問題
a) ゴッホについての文章の「市民階級が勃興することにより」から「たやすい芸術、写実主義的な絵画であった。」までを、両端も含めて書き写してください。その際、「享受層」を「鑑賞者層」に置き換えてください。
b) ゴッホについての文章によると、ゴッホは一般的にどんな画家として知られていますか。
c) ゴッホについての文章を、最後の文のあとから書き継いでください。

課題文
========================================

ゴッホ【Vincent van Gogh】(1853-1890)は、一般的に後期印象派画家として知られている。しかしゴッホを、このように印象派の画家として論じることは妥当なのであろうか。むしろゴッホは、独自の様式を持った画家なのではないか、という点からこのレポートは論じてみたいと思う。
フランス革命以後に台頭してきたのは、まさに市民階級であった。彼らはしだいに力を強めていき、十九世紀の半ばには、社会の中心を担うまでになっていた。そしてこの時代の美学というものは、その市民階級――ブルジョアの好みに従い、変化していく。
市民階級が勃興することにより、芸術の享受層が拡大し、さまざまな知識層が芸術を享受することとなった。芸術家たちはそのさまざまな大衆のニーズに答えなければならなくり、しかもその大衆のほとんどは決して知識的に優れた人々ではなかった。そしてそのような彼らが好んだものが、より理解がたやすい芸術、写実主義的な絵画であった。

========================================

表示データ
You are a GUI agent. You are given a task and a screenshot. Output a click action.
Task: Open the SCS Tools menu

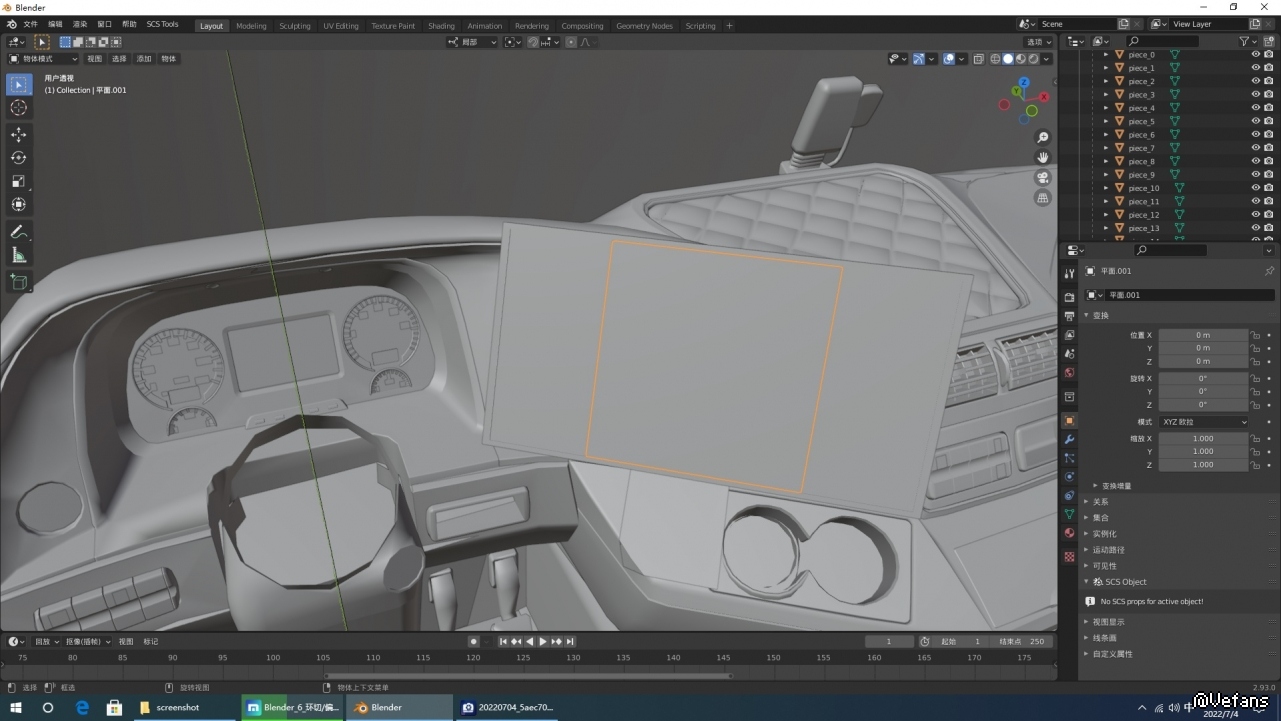click(x=162, y=24)
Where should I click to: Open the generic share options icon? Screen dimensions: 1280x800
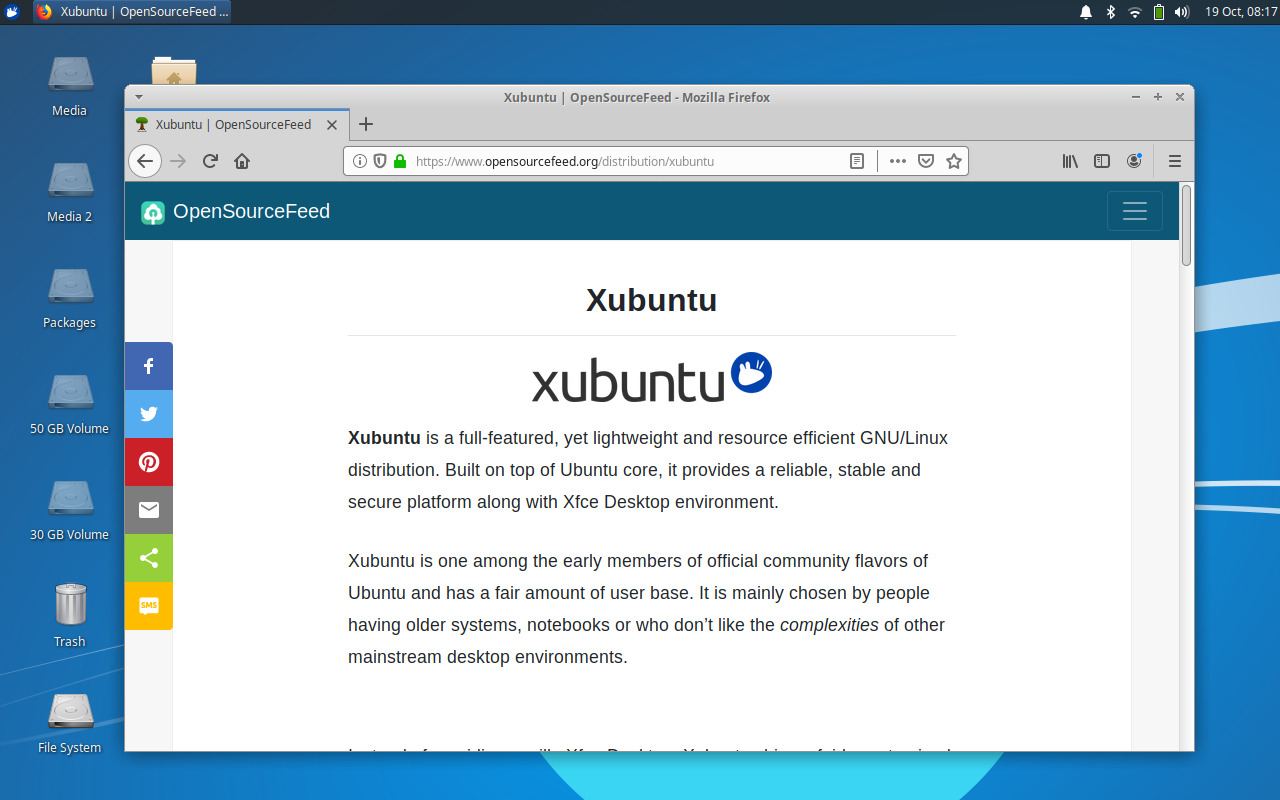[148, 558]
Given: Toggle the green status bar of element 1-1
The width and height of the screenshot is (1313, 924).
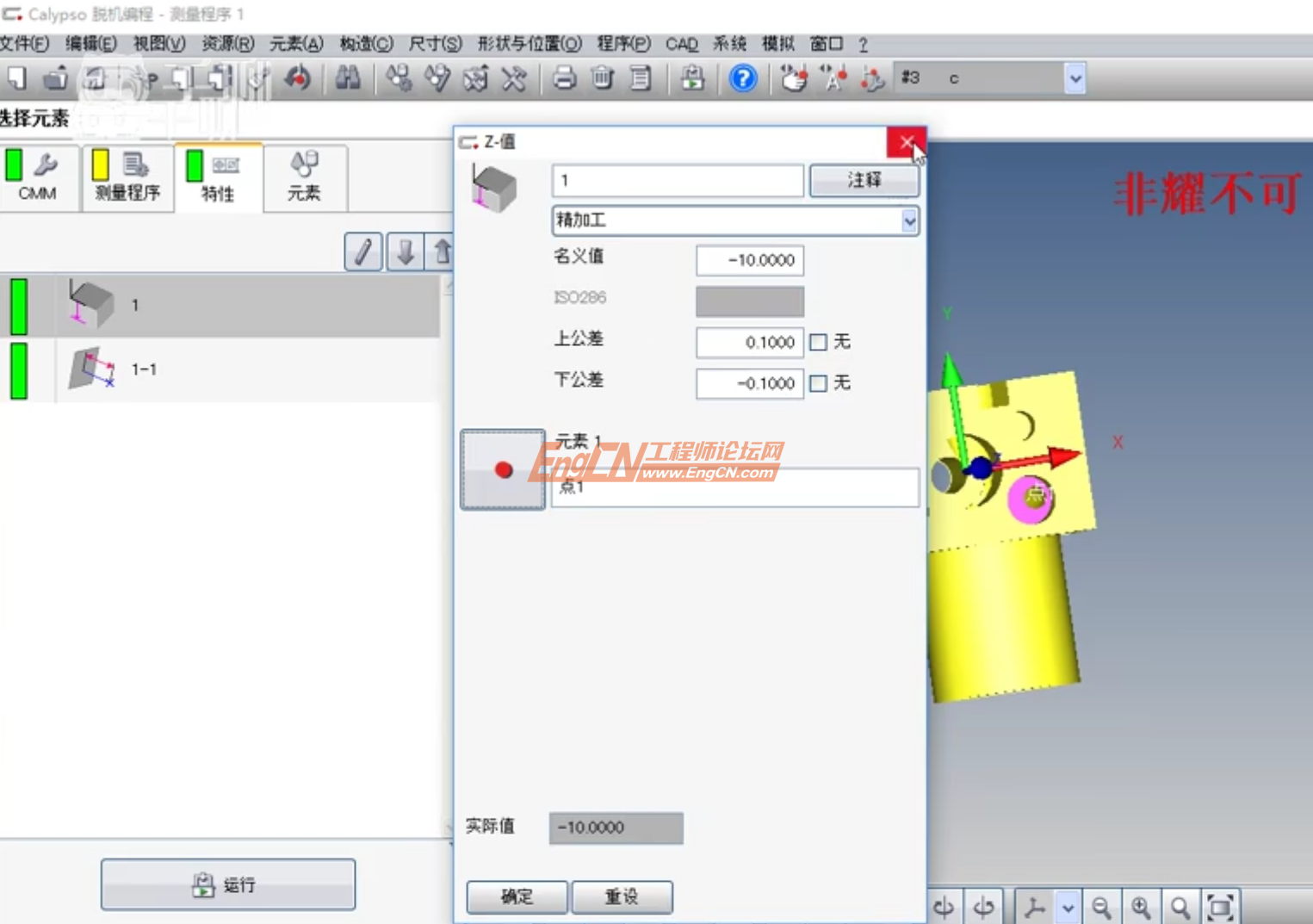Looking at the screenshot, I should coord(18,368).
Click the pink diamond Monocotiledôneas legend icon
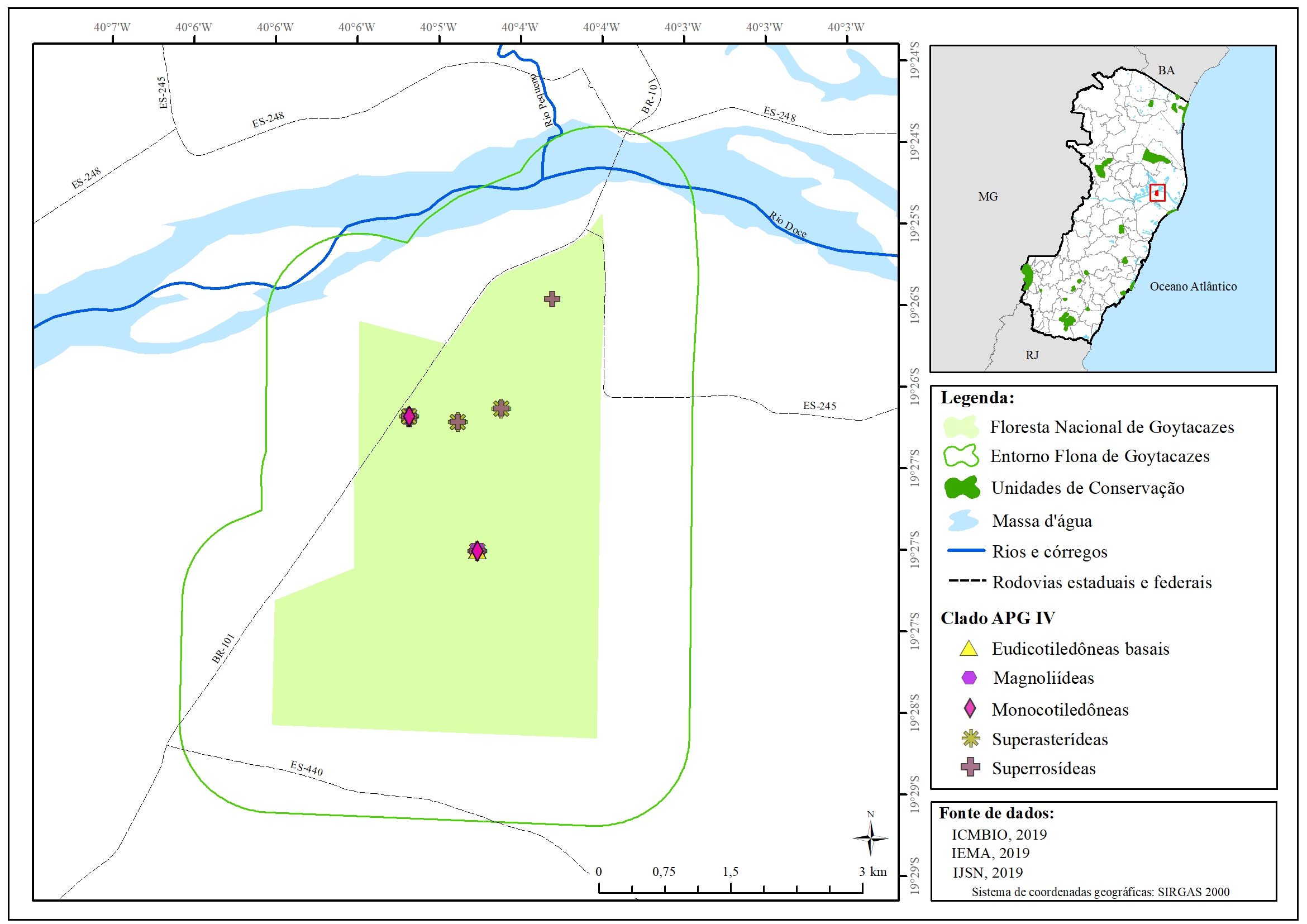 (970, 709)
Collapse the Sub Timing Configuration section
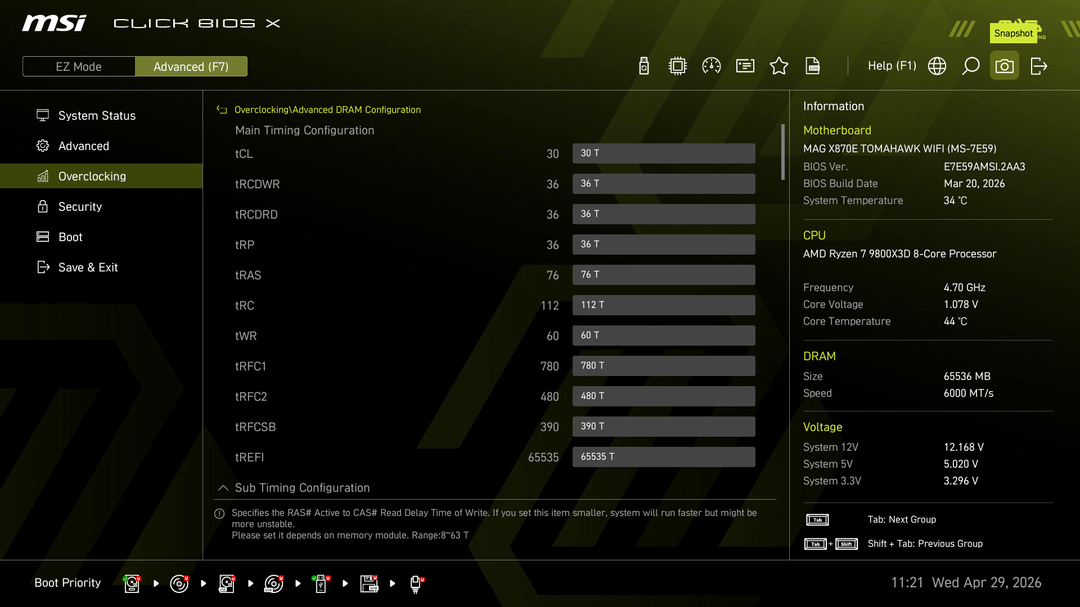 (222, 488)

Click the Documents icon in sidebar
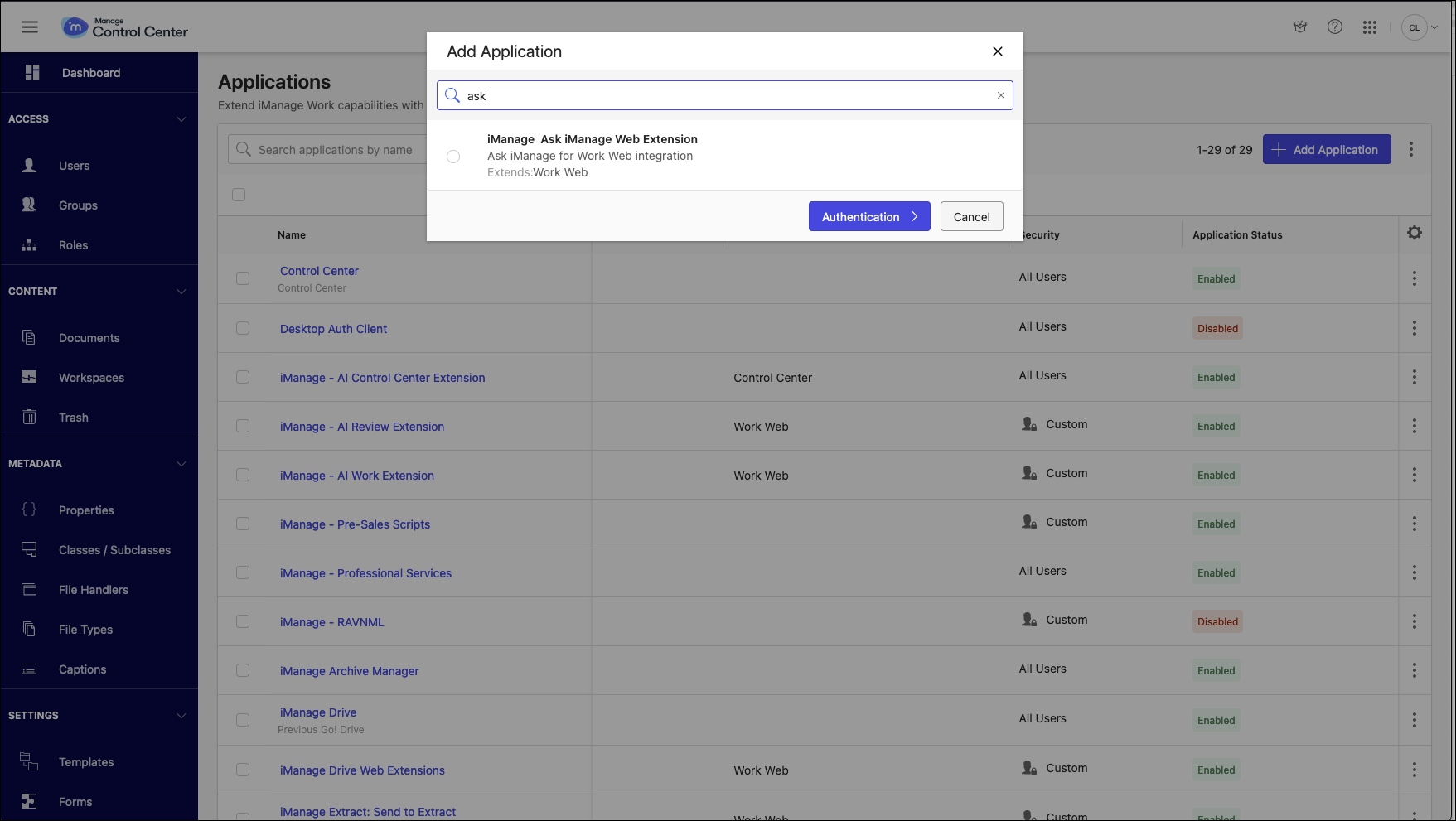tap(29, 337)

========================================

解答一覧
a)
市民階級が勃興することにより、芸術の鑑賞者層が拡大し、さまざまな知識層が芸術を享受することとなった。芸術家たちはそのさまざまな大衆のニーズに答えなければならなくり、しかもその大衆のほとんどは決して知識的に優れた人々ではなかった。そしてそのような彼らが好んだものが、より理解がたやすい芸術、写実主義的な絵画であった。

b) 後期印象派の画家として知られています。

c)
芸術家たちも、過去の王侯貴族などの芸術保護者たちに仕えていた時代とは変わり、生活のために自分の芸術を売って生活しなければならなくなった。そこで当時の芸術家たちは、当時盛んであったサロンにこぞって出展する。サロンで賞を取るということが、自分の作品が高く売れる商品であるという証明になったからである。しかしそのサロンで賞を得た作品というのは、一体どのようなものであったのであろうか。
それは新興の市民階級が好んだ、写実主義的芸術であった。新興のブルジョアたちは写実主義を信奉する半面、過去の芸術保護者たちの趣味を学ぼうとしており、その動きが、当時の写実的な風景画の中に、ニンフなど、妖精を住まわせる理由となり、そのような絵画もまた高い評価を得ていた。
この時代に重要視されたことは、絵画が写実的であるということであった。そしてさらには古典主義的な妖精などの現れる、折衷様式的なものであった。それらの中には芸術家の内からわき出たものというよりも、その社会の求めるものに迎合するという形で制作されたものも少なからずあった。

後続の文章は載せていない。